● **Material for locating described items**
---------------
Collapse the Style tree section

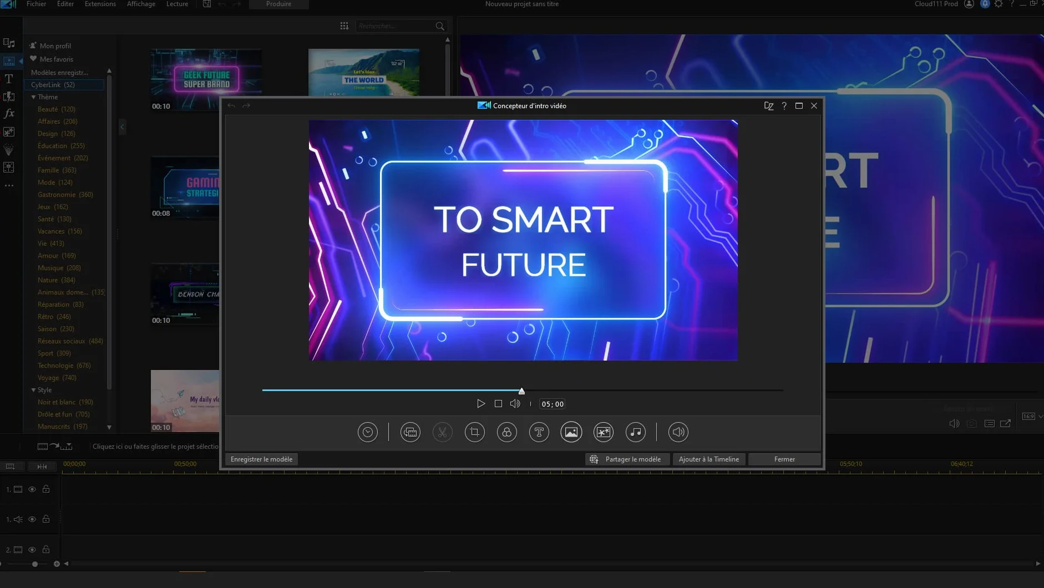(x=33, y=390)
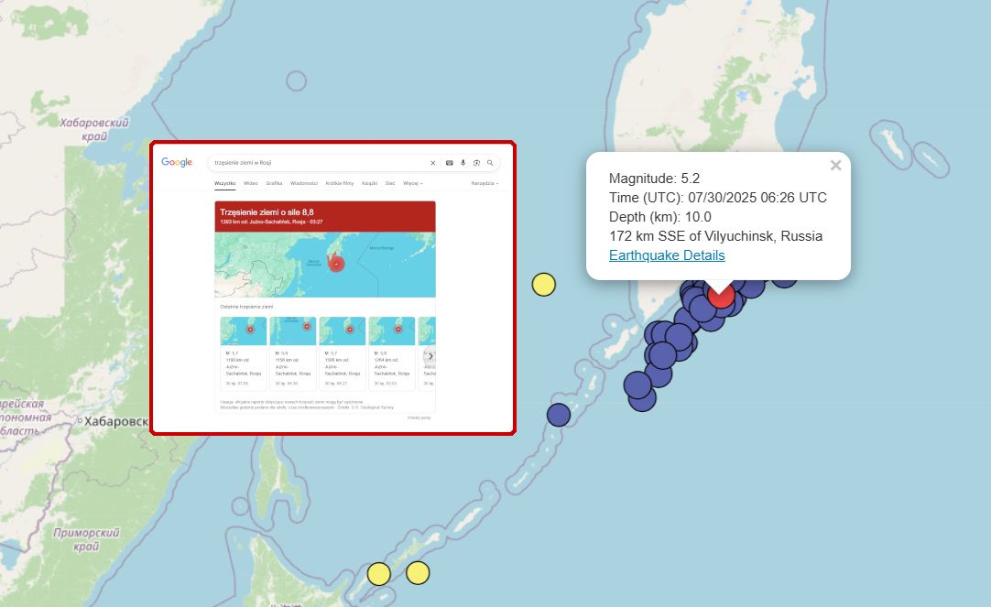Image resolution: width=991 pixels, height=607 pixels.
Task: Click the magnifier search icon in Google bar
Action: pos(490,163)
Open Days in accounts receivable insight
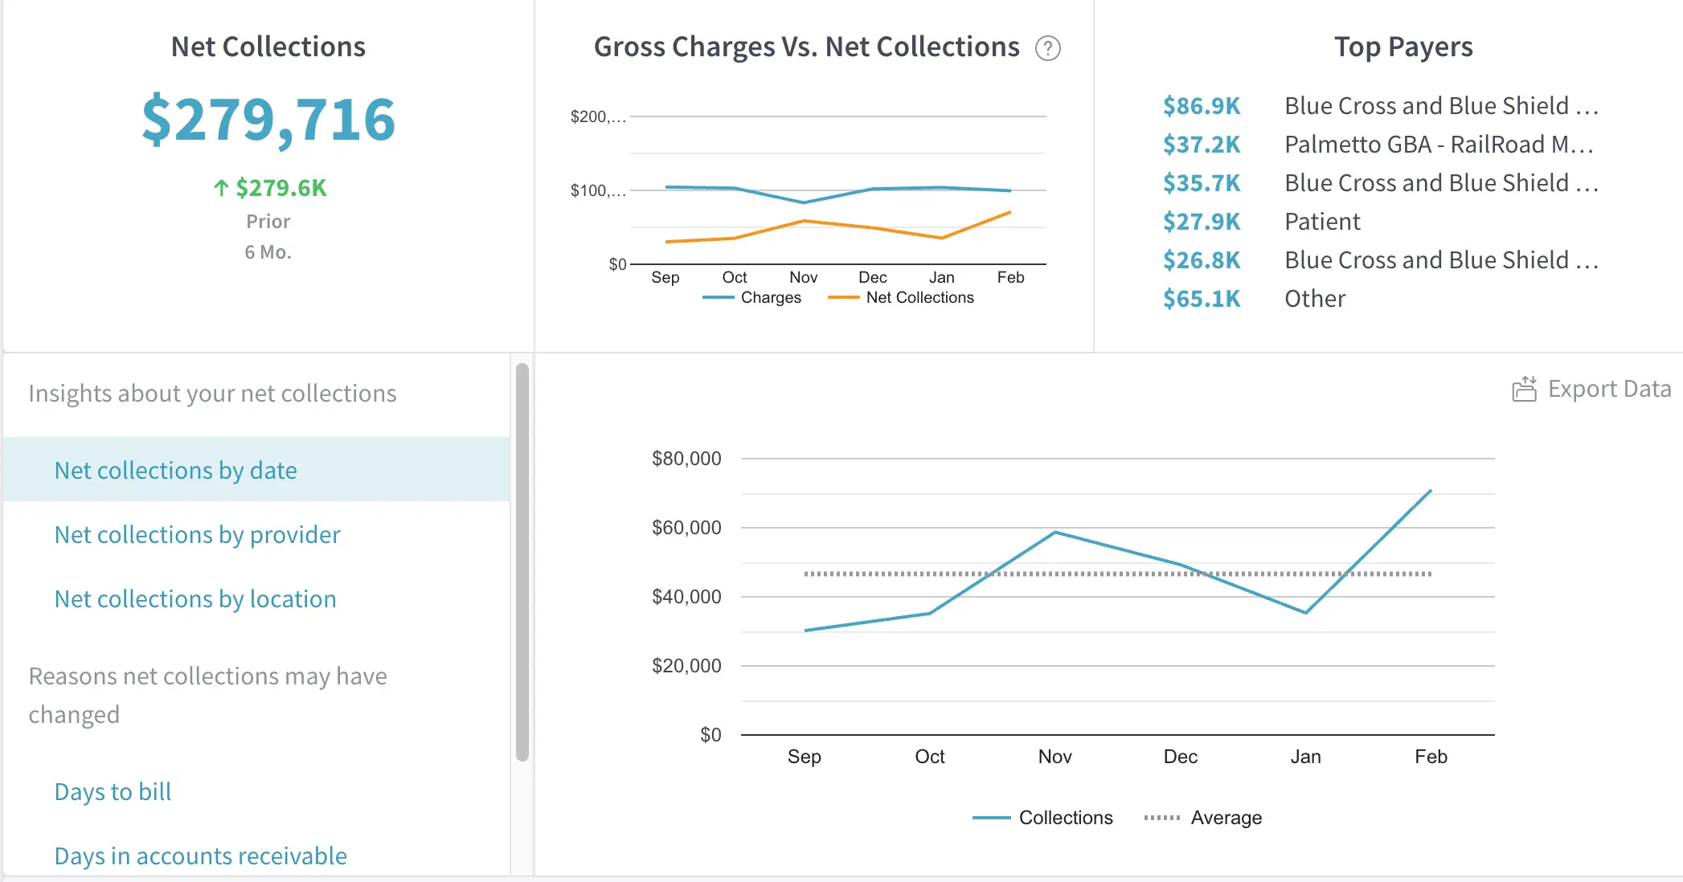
---------------
● **Work to complete**
Return every line of the material above that contains the word "Days".

● **Solution below**
Open Days in accounts receivable insight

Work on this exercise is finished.